Pursuing Innovative Substances for Future Electronic Gadgets
In the ever-evolving world of materials science, a groundbreaking discovery has been made by a team of scientists, led by Aleksandra Vojvodic and Zahra Fakhraai, at the MXenes Synthesis, Tunability and Reactivity (M-STAR) Center for Chemical Innovation. The team has expanded the predictions of machine learning to scan vast combinations of metals for MXenes, a type of two-dimensional material.
The M-STAR team has synthesised and characterised approximately 40 MAX-phase ceramics, the parent materials for MXenes. These efforts have led to the discovery of a method to incorporate up to nine metals into the composition of MXenes.
The composition of each layer in both MAX and MXenes has been experimentally determined through studies using time of flight secondary ion mass spectroscopy. The findings suggest that chaos can be constructive in the world of MXenes, as adding more elements can make it easier to manipulate the system for greater versatility.

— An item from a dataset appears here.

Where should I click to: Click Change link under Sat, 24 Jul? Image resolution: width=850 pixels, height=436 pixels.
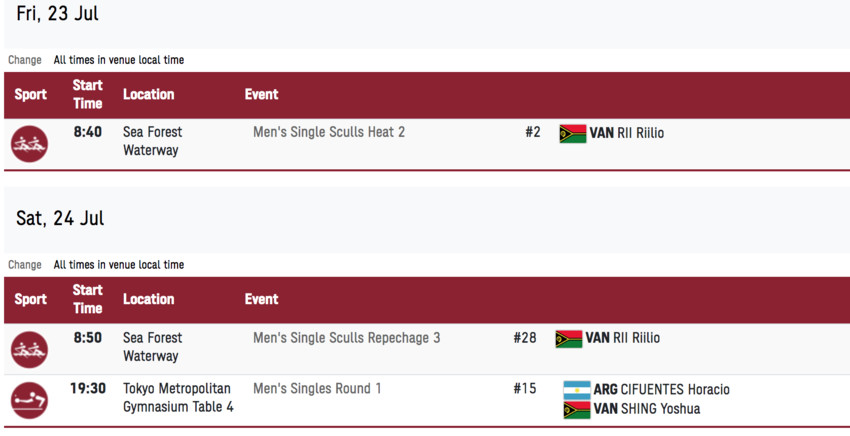tap(25, 265)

The resistivity and emissivity of MXenes have been found to shift as disorder increases, according to the Fakhraai Group's findings. The functional groups present in the MXenes are critical, contributing to the material's properties and stability beyond that provided by layering of the metals and carbon.
Zahra Fakhraai's lab is probing stability and conductivity in disordered MXenes, focusing on how surface chemistry shapes performance. The Vojvodic Lab, in collaboration with De-en Jiang at Vanderbilt, has pinpointed the crossover point, where fewer than six metals result in order, and at six or seven, entropy dominates.
The Vojvodic Lab ran density functional theory simulations to calculate formation energies and stability across different combinations and surface terminations of MXenes. The Fakhraai Group used atomic force microscopy and spectroscopic ellipsometry to map the structure and probe the optical and electronic properties of MXenes.
For MXenes with few metals (up to six), some metals tend to segregate into distinct layers. Group 6 atoms like molybdenum often occupy the surface, while Group 4 atoms like titanium settle in the middle. Once more than seven metals are present in MXenes, entropy dominates, leading to fully disordered atomic arrangements.
This project, supported by the NSF's M-STAR Center, relied on close collaboration among graduate students and postdocs across multiple institutions for several years. The work received support from various grants and awards, including those from the National Science Foundation, the Department of Energy, the National Science Centre of Poland, the Vagelos Institute for Energy Science and Technology, the Korea Institute for Advancement of Technology, and unspecified other sources.
This discovery opens up new possibilities for the development and application of MXenes, offering a more versatile and adaptable material for various industries. The team's work continues to push the boundaries of what is possible in the field of materials science.